I let this idiotic argument go because I was still annoyed. “You know redneck is a bad thing to call someone right?”

“No it’s not,” she said assuredly.

“What? You’re kidding me. If you were a guy and called anyone that in the States you’d be punched.”

“You’re wrong. No you wouldn’t.” She said this with crossed arms and an argumentative pretentious look that I abhor. I later found out she’s sisters with the entitled brunette.

“Did any of your hillbilly Kansas friends ever call people rednecks?”

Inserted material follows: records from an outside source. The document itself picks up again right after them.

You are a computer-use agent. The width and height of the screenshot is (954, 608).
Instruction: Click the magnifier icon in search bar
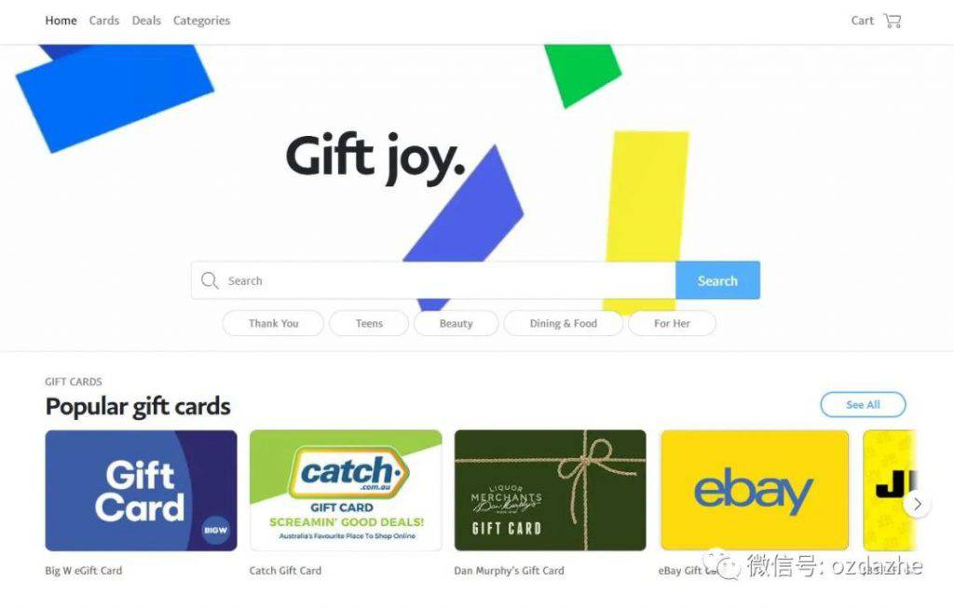tap(210, 280)
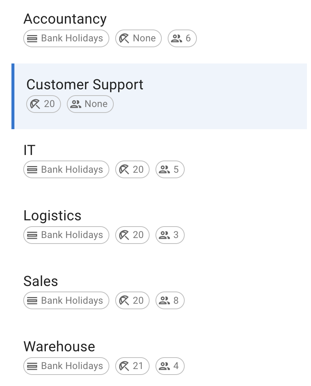Click the Bank Holidays label under Warehouse
The image size is (311, 386).
coord(72,366)
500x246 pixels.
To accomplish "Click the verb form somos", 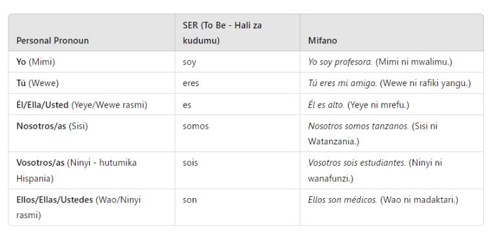I will click(195, 126).
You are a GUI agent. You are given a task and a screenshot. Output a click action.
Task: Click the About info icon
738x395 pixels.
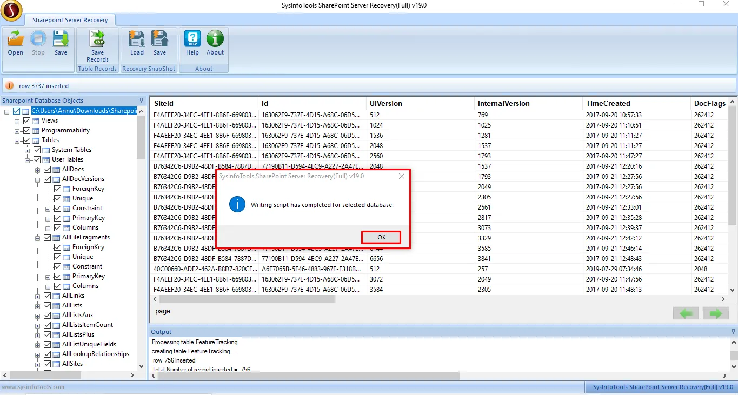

“Yeah, all the time.” She looked victorious.

“Was it to their face?”

“Well… no.”

Annoyed with the whole conversation, I asked her if she ate McDonald’s. She said she loved it. I told her, as condescendingly as possible, that McDonald’s burns down the Amazon to farm beef and that she was ruining her country’s richest natural resource. I’m not sure why I brought it up, but it certainly made her jaw drop; whether out of remorse or anger I’m not sure because I had already headed off for in search of kinder drinking partners.

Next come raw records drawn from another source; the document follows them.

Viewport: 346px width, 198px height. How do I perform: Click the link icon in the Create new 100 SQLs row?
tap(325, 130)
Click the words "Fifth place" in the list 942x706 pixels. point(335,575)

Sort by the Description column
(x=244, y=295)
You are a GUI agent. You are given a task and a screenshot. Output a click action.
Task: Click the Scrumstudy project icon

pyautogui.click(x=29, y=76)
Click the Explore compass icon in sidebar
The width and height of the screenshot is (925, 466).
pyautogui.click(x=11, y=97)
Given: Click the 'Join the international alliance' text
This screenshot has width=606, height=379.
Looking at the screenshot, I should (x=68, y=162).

“So, we wanted to go back over to your apartment to go swimming, but we need to get our bikinis. Do you guys mind coming over to my parents’ house for a little while and then we’ll head over to your place?” asked the entitled one the next day in the car. Between texting, looking at herself in the mirror and gawking at us in the back seat, she made for a relatively erratic driver.

“Sure, that sounds great. We’ve got nothing to do,” Sam said.

“Awesome.” She paused. “Oh shit, we’ve got to explain how we met you guys!”

“What? Why?”

She ignored me. “Pucci! We met you at Pucci! That works!”

“What the fuck is Pucci?”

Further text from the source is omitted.